** Exercise **
Two lines in the data below mark the range: the one with "You are a computer-use agent. The height" and the one with "187x138 pixels.". Return both, along with every line between them, exactly.

Extracted data entries:

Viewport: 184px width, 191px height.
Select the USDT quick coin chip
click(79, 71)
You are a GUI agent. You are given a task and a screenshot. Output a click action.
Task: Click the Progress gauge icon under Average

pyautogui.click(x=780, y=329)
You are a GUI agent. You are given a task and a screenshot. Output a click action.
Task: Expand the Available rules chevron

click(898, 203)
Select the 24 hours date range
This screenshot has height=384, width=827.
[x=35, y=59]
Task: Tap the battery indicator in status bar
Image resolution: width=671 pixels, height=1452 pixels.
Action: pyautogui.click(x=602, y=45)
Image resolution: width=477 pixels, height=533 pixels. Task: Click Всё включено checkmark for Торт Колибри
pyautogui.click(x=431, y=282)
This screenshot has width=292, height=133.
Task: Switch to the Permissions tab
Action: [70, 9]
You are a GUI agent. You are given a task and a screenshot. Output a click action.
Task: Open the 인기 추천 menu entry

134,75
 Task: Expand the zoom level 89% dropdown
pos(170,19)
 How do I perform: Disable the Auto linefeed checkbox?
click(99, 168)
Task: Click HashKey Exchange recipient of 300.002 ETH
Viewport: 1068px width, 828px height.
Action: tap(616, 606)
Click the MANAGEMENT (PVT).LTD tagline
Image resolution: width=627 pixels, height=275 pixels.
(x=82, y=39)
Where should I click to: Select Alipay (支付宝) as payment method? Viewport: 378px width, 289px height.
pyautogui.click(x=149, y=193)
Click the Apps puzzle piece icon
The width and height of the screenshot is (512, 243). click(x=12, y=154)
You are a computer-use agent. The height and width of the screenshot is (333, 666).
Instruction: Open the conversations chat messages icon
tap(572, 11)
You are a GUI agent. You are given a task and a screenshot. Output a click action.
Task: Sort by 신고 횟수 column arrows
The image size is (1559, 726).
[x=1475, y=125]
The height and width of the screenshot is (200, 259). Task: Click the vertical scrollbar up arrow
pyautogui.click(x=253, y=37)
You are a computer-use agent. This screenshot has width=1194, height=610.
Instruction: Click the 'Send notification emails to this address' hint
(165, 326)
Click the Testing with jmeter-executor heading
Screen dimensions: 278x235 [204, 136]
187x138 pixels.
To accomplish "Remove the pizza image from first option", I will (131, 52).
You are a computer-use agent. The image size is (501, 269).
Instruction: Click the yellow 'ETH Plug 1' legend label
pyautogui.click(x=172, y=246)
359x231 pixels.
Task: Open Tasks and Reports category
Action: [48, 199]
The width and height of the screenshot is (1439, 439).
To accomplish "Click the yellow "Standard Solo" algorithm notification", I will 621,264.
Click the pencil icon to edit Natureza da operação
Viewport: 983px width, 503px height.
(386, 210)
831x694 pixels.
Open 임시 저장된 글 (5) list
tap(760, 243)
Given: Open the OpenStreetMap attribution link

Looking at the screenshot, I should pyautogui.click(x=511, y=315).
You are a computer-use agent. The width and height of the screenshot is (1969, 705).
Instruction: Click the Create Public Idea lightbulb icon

** Solution for this problem **
You are a computer-use agent. The height and width of the screenshot is (333, 666).
Instruction: Open the conversations chat messages icon
tap(572, 11)
You are a GUI agent. You are given a task and a screenshot. Output a click action.
Task: Sort by 신고 횟수 column arrows
The image size is (1559, 726).
[x=1475, y=125]
The height and width of the screenshot is (200, 259). Task: Click the vertical scrollbar up arrow
pyautogui.click(x=253, y=37)
You are a computer-use agent. This screenshot has width=1194, height=610.
Instruction: Click the 'Send notification emails to this address' hint
(165, 326)
Click the Testing with jmeter-executor heading
Screen dimensions: 278x235 [204, 136]
187x138 pixels.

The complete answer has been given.